Unter anderem das „Forum Theater“. Hier erarbeitet eine Gruppe ein kurzes Theaterstück, das auch aufgeführt wird. Die Beteiligten suchen sich eine Rolle aus und erleben auf diese Weise einen wichtigen Perspektivwechsel. Beispielsweise nehmen Menschen aus der Aufnahmegesellschaft die Rolle von Flüchtlingen ein und umgekehrt. Sie erleben, was es heißt, alles zu verlieren: Familie, Freunde, das Zuhause, Geld, Arbeit, und wie es ist, sich in der Aufnahmegesellschaft nicht auszukennen. Oder umgekehrt, was es heißt, vollkommen fremde Menschen in der eigenen Wohnung zu beherbergen, die zuvor traumatische Erfahrungen gemacht haben.

Was haben Sie in der Zusammenarbeit mit den europäischen Partnern erlebt?
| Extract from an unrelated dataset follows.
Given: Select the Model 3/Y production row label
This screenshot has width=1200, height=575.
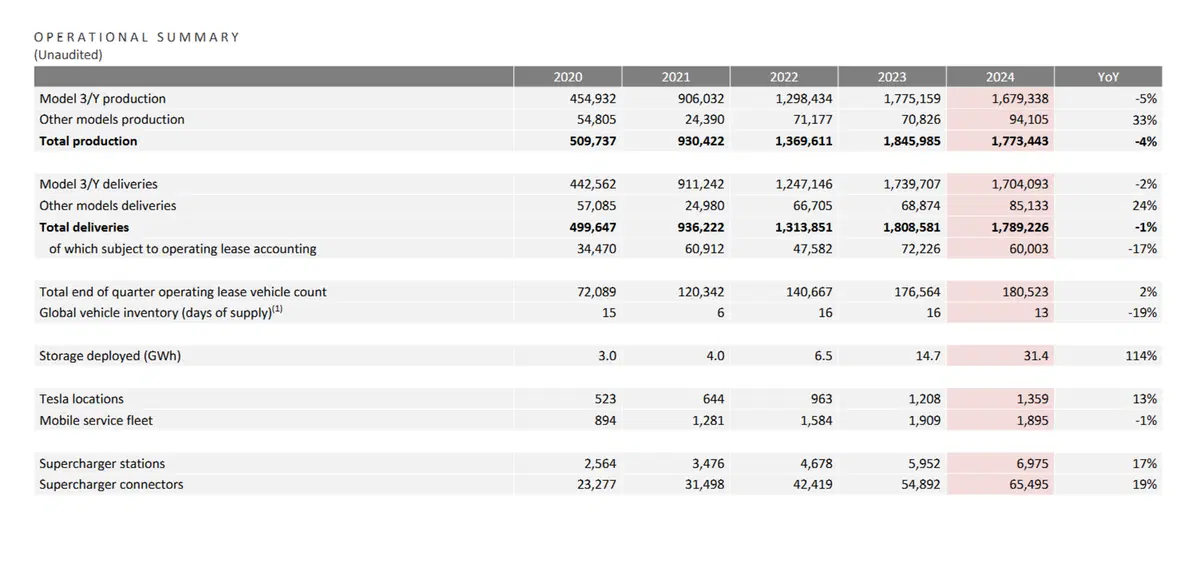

Schon vor Kriegsbeginn haben wir unglaublich viel voneinander gelernt, nicht nur, was die Methoden der Friedensbildung für Erwachsene angeht. Auch bei den Besuchen in Nikosia, Zypern und Zagreb, Kroatien konnten wir tiefe Einblicke in das bekommen, was Menschen im Krieg und in besetzten Gebieten aushalten müssen. Das ist wichtig für zukünftige Projekte. Dann kam der 24. Februar 2022. Alle Partnerorganisationen haben Unterstützung angeboten, für mich persönlich und auch für UNAEDI – ich hätte sonst nicht gewusst, wie es weiter gehen kann. Deshalb bin ich dankbar, dass wir in DiA eine so verlässliche und vertrauensvolle Partnerschaft über die Grenzen hinweg etablieren konnten.

Frau Zakrevska, Sie haben in den letzten Jahren schon drei Mal erlebt, vor dem Krieg fliehen zu müssen und leben nun in Berlin. Trotz der schlimmen Erfahrungen scheinen Sie voller Energie und Ideen zu sein. Was treibt Sie an?

Es gibt einfach so viel Wichtiges zu tun. UNAEDI macht mit vierzehn Mitarbeitenden weiter in der Ukraine und konzentriert sich auf das Thema „Mentale Gesundheit“, weil nahezu jeder in unserer Gesellschaft traumatisiert ist: entweder durch die unmittelbare Kriegserfahrung oder durch das, was man ein „Zeugentrauma“ nennt und was durch das Zusehen und Miterleben-Müssen von Tod und Zerstörung in den Medien entsteht.

Aus DiA haben sich verschiedene andere Projekte entwickelt. Im ganzen europäischen Feld der Erwachsenenbildung besteht großer Handlungsbedarf. Beispielsweise sind 76 Prozent der geflüchteten Ukrainer*innen höher gebildet. Wenn Ärztinnen als Reinigungskräfte arbeiten müssen, ist das so viel verschwendete Qualifikation. Was kann die europäische Erwachsenenbildung dazu beitragen, dass Integration und letztlich Friedensbildung besser gelingen? Im Austausch mit anderen europäischen Partnern Antworten auf diese wesentlichen Fragen zu finden, das hält meine Motivation aufrecht.